- Instructions to follow
Format every line of the records below as a JSON list of strings, one string per line, skipping blank lines. Leave the pictures out of your answer.

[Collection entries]
━━━━━━━━━━━━━━━━━━━━

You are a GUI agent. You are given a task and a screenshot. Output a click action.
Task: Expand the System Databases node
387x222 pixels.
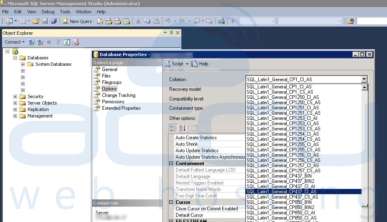pos(23,64)
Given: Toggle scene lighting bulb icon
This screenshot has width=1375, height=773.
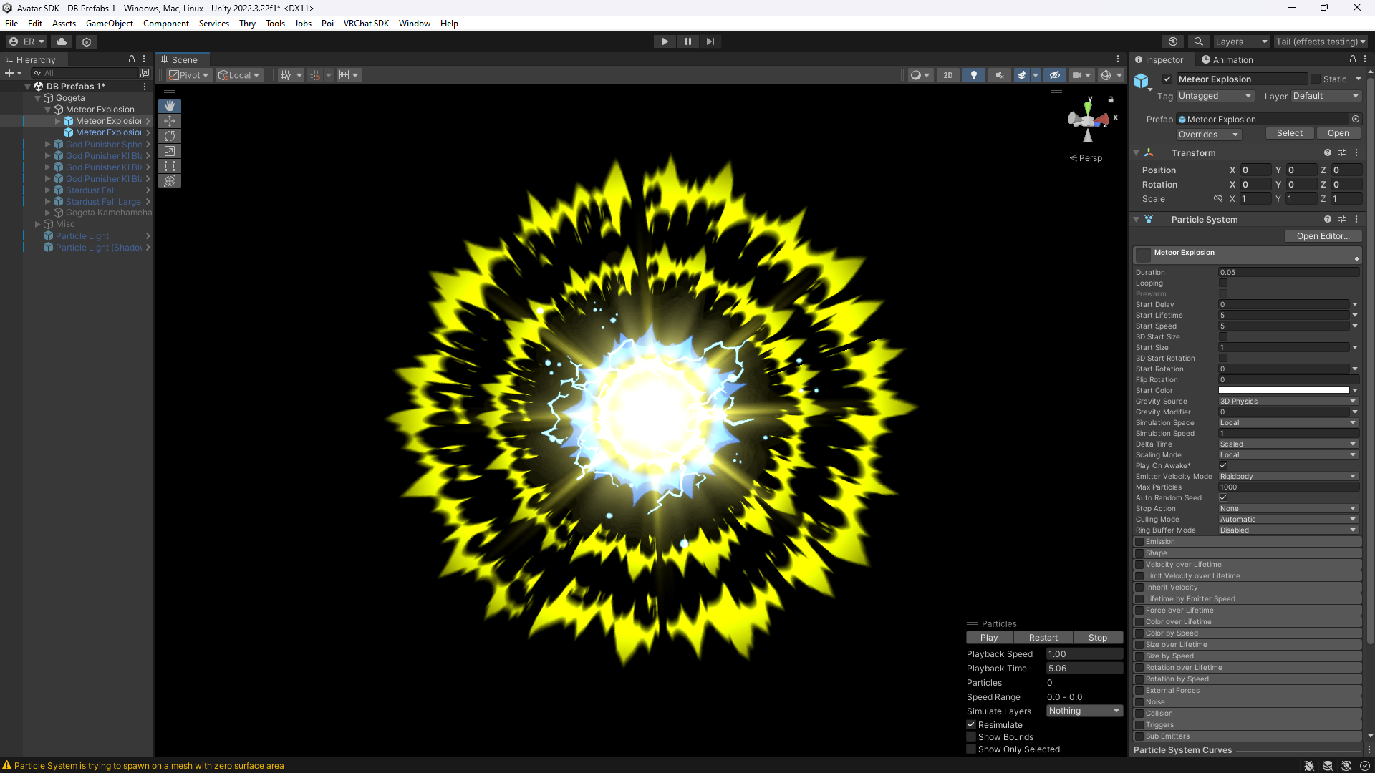Looking at the screenshot, I should [973, 75].
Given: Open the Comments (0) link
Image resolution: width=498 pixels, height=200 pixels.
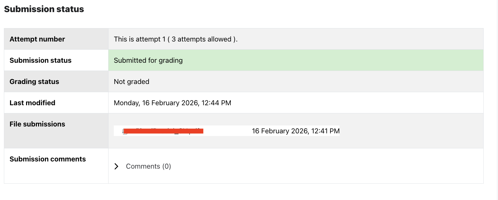Looking at the screenshot, I should pyautogui.click(x=148, y=166).
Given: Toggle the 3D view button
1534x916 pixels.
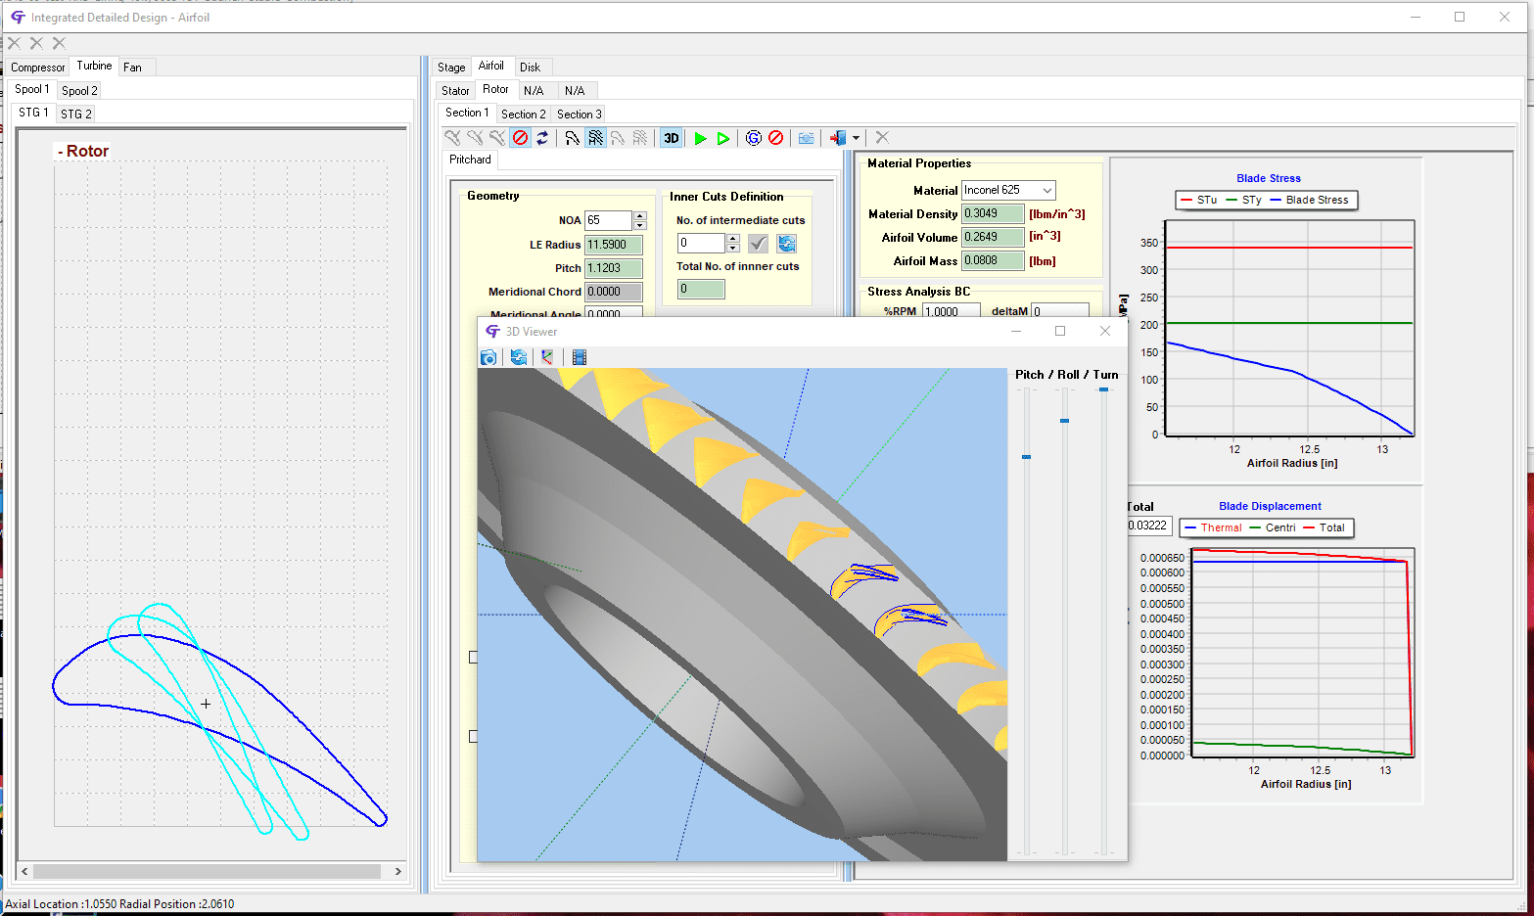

━━━━━━━━━━━━━━━━━━━━

- Final answer
[
  "You are a GUI agent. You are given a task and a screenshot. Output a click action.",
  "Task: Expand the System Databases node",
  "387x222 pixels.",
  "pos(23,64)",
  "Given: Toggle scene lighting bulb icon",
  "This screenshot has width=1375, height=773.",
  "Looking at the screenshot, I should [973, 75].",
  "Given: Open the Comments (0) link",
  "Image resolution: width=498 pixels, height=200 pixels.",
  "Looking at the screenshot, I should pyautogui.click(x=148, y=166).",
  "Given: Toggle the 3D view button",
  "1534x916 pixels."
]